((

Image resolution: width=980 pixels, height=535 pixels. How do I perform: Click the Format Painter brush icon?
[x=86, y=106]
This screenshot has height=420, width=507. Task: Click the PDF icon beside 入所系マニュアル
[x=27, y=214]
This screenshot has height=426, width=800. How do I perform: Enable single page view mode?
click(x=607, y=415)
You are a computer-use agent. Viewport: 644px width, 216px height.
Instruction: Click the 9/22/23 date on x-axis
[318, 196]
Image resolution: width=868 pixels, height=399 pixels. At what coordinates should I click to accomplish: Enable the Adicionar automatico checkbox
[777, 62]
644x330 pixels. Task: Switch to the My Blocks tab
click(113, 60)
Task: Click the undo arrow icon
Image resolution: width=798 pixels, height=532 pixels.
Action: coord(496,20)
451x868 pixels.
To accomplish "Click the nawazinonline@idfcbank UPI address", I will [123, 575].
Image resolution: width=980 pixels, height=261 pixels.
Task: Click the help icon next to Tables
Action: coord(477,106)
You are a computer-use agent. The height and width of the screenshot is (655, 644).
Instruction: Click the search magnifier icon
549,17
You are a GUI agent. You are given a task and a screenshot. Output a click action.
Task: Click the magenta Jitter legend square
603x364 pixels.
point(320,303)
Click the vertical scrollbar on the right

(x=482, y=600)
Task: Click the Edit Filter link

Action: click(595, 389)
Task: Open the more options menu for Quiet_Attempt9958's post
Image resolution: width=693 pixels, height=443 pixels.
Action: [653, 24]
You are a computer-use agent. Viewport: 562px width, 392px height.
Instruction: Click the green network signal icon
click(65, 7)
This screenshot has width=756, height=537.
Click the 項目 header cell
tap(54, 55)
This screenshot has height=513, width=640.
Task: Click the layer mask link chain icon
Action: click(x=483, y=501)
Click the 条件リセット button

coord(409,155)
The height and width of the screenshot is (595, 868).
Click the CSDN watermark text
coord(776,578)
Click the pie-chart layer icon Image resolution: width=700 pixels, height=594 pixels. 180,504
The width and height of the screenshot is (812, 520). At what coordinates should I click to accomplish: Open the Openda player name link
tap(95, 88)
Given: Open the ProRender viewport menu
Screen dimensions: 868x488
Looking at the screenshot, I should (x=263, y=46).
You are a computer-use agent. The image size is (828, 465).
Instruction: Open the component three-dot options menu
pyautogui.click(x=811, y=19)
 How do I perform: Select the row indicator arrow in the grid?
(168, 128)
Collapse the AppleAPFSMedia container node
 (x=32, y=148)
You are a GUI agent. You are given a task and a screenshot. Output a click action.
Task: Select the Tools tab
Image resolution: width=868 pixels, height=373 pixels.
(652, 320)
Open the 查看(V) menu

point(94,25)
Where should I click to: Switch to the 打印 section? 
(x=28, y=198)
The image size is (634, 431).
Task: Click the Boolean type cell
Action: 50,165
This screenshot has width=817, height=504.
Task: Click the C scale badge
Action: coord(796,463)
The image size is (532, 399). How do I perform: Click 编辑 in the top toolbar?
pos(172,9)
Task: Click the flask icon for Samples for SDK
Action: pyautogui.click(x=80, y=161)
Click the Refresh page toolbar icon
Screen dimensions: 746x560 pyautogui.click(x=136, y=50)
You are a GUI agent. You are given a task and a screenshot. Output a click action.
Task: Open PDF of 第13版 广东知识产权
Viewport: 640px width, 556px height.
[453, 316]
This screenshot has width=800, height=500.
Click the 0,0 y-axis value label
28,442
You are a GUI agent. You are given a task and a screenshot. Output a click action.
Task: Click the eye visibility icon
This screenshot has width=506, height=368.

))

From the first line to the last, repeat the records exactly.

Image resolution: width=980 pixels, height=535 pixels. How do I perform: Click the Format Painter brush icon?
[x=86, y=106]
This screenshot has height=420, width=507. Task: Click the PDF icon beside 入所系マニュアル
[x=27, y=214]
This screenshot has height=426, width=800. How do I perform: Enable single page view mode?
click(x=607, y=415)
You are a computer-use agent. Viewport: 644px width, 216px height.
Instruction: Click the 9/22/23 date on x-axis
[318, 196]
Image resolution: width=868 pixels, height=399 pixels. At what coordinates should I click to accomplish: Enable the Adicionar automatico checkbox
[777, 62]
644x330 pixels. Task: Switch to the My Blocks tab
click(113, 60)
Task: Click the undo arrow icon
Image resolution: width=798 pixels, height=532 pixels.
Action: coord(496,20)
451x868 pixels.
To accomplish "Click the nawazinonline@idfcbank UPI address", I will [123, 575].
Image resolution: width=980 pixels, height=261 pixels.
Task: Click the help icon next to Tables
Action: coord(477,106)
You are a computer-use agent. The height and width of the screenshot is (655, 644).
Instruction: Click the search magnifier icon
549,17
You are a GUI agent. You are given a task and a screenshot. Output a click action.
Task: Click the magenta Jitter legend square
603x364 pixels.
point(320,303)
Click the vertical scrollbar on the right

(x=482, y=600)
Task: Click the Edit Filter link

Action: click(595, 389)
Task: Open the more options menu for Quiet_Attempt9958's post
Image resolution: width=693 pixels, height=443 pixels.
Action: [653, 24]
You are a computer-use agent. Viewport: 562px width, 392px height.
Instruction: Click the green network signal icon
click(65, 7)
This screenshot has width=756, height=537.
Click the 項目 header cell
tap(54, 55)
This screenshot has height=513, width=640.
Task: Click the layer mask link chain icon
Action: click(x=483, y=501)
Click the 条件リセット button

coord(409,155)
The height and width of the screenshot is (595, 868).
Click the CSDN watermark text
coord(776,578)
Click the pie-chart layer icon Image resolution: width=700 pixels, height=594 pixels. 180,504
The width and height of the screenshot is (812, 520). At what coordinates should I click to accomplish: Open the Openda player name link
tap(95, 88)
Given: Open the ProRender viewport menu
Screen dimensions: 868x488
Looking at the screenshot, I should (x=263, y=46).
You are a computer-use agent. The image size is (828, 465).
Instruction: Open the component three-dot options menu
pyautogui.click(x=811, y=19)
 How do I perform: Select the row indicator arrow in the grid?
(168, 128)
Collapse the AppleAPFSMedia container node
 (x=32, y=148)
You are a GUI agent. You are given a task and a screenshot. Output a click action.
Task: Select the Tools tab
Image resolution: width=868 pixels, height=373 pixels.
(652, 320)
Open the 查看(V) menu

point(94,25)
Where should I click to: Switch to the 打印 section? 
(x=28, y=198)
The image size is (634, 431).
Task: Click the Boolean type cell
Action: 50,165
This screenshot has width=817, height=504.
Task: Click the C scale badge
Action: coord(796,463)
The image size is (532, 399). How do I perform: Click 编辑 in the top toolbar?
pos(172,9)
Task: Click the flask icon for Samples for SDK
Action: pyautogui.click(x=80, y=161)
Click the Refresh page toolbar icon
Screen dimensions: 746x560 pyautogui.click(x=136, y=50)
You are a GUI agent. You are given a task and a screenshot. Output a click action.
Task: Open PDF of 第13版 广东知识产权
Viewport: 640px width, 556px height.
[453, 316]
This screenshot has width=800, height=500.
Click the 0,0 y-axis value label
28,442
You are a GUI agent. You are given a task and a screenshot. Output a click action.
Task: Click the eye visibility icon
This screenshot has width=506, height=368.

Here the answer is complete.